Merkel saw what was happening, but she didn’t have the courage to face the consequences. And there were alternatives. She could have offered Greece a safe and supported path out of the euro zone. That is the course of action that Finance Minister Wolfgang Schäuble has supported internally for years. She could also have offered Greece a debt haircut. Had she done so at the right moment, she could at least have prevented the radicalization of Greek politics.

Brilliantly explained. There’s more:

None of these options would have been free of risk. They would have required courage and money, and they would have opened up Merkel to attack. And that is something she didn’t want.

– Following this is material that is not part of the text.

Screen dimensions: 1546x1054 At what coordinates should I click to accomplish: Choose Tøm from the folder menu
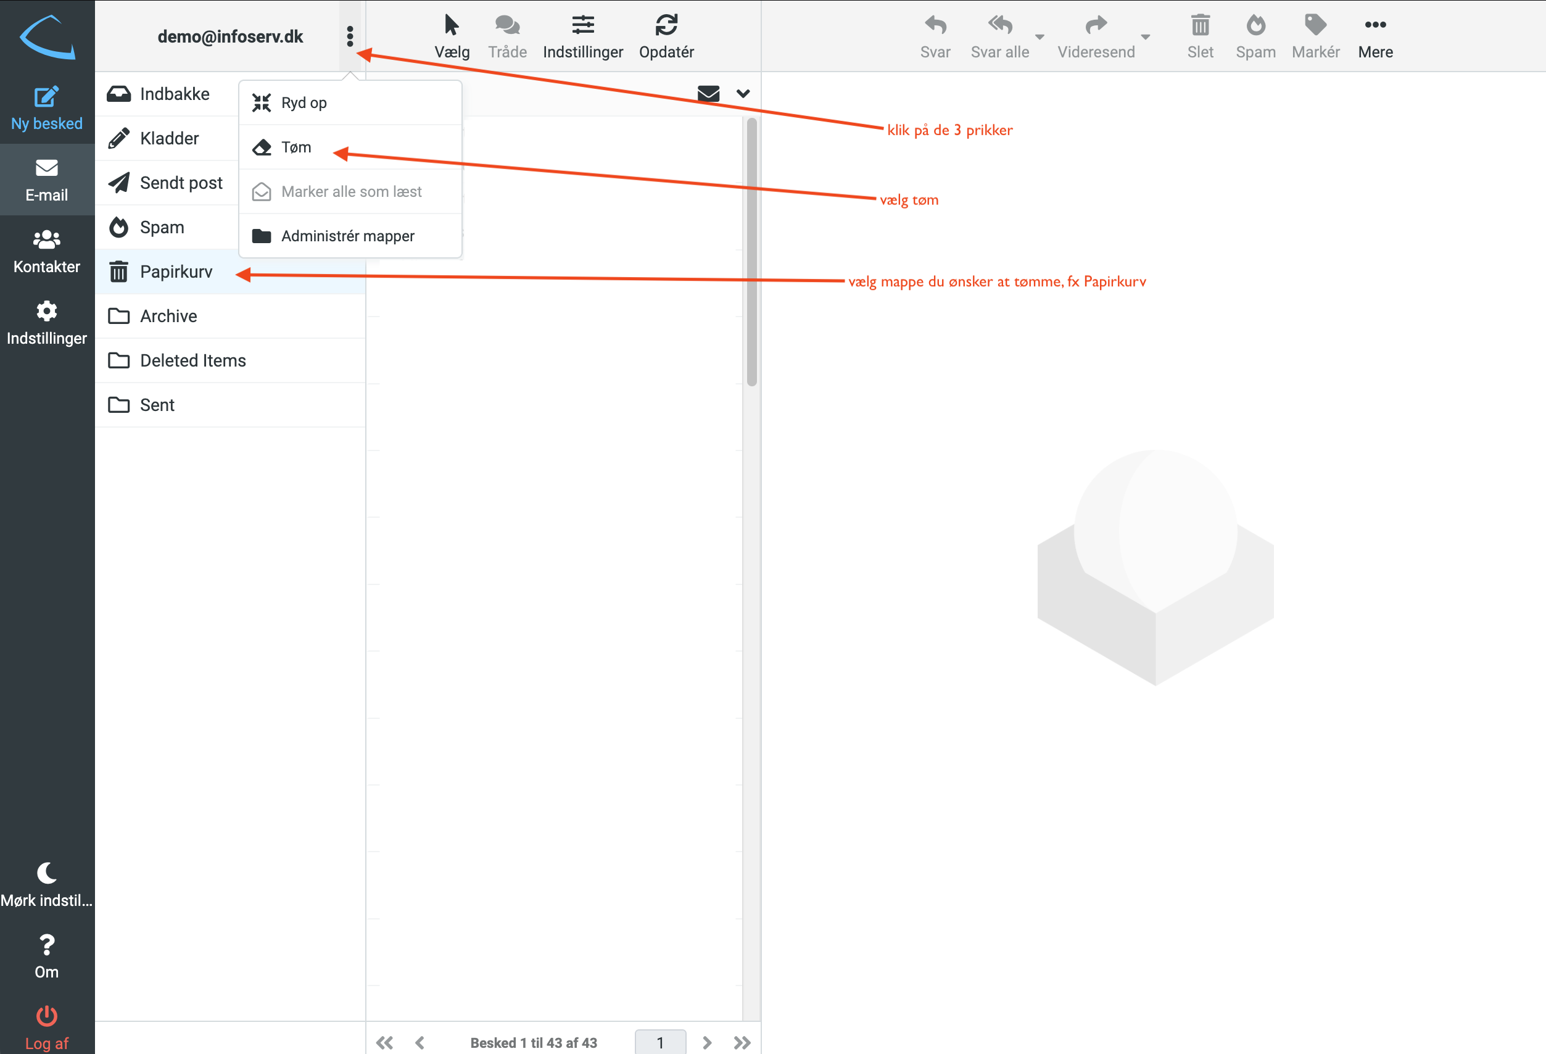pos(296,147)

So she hid behind the troika, behind the hated technocrats, thereby accelerating the rise of Syriza. Indeed, Tsipras is, to a certain extent, a product of Merkel’s vacillating leadership style. In the Chancellery, people are expressing relief that Tsipras was unable to drive Europe apart and that nobody is blaming Germany for the current impasse. That may be true, but it is also a rather simplistic view. Success for Merkel is when nobody is pointing their finger at her…

Merkel wants a Europe of nation-states and not a deeply integrated Europe. She was concerned about Juncker running as the lead conservative candidate in 2014 European elections, worried — correctly — that it could result in a reduction of power for European heads of state and government. Furthermore, she doesn’t trust the European Parliament because majorities aren’t as dependable as they are in the Bundestag back home in Berlin.

The chancellor says none of this openly because it would contradict the CDU’s founding principle. She can speak like Kohl, but she breaks with what he stood for. Left behind is a confused EU that doesn’t know what the most powerful woman on the Continent actually wants.

All of which reinforces my own instinct, namely that the Eurozone project and maybe the whole EU integration project have swelled to create such complexity that no-one in a leadership now knows what to do or can expect to command the political support for any sort of sustained approach that makes sense both for themselves and for the tottering edifice as a whole.

Hence (I suspect) the Cameron approach to the UK/EU relationship is coming along nicely: wait for the Eurozone to have a decisive convulsion that compels all EU capitals to take a hard look at what they are all doing and bring in tough-love changes

Treaty change for the Brits? No way! Treaty change for everyone or we all sink? Ghastly. But Unavoidable.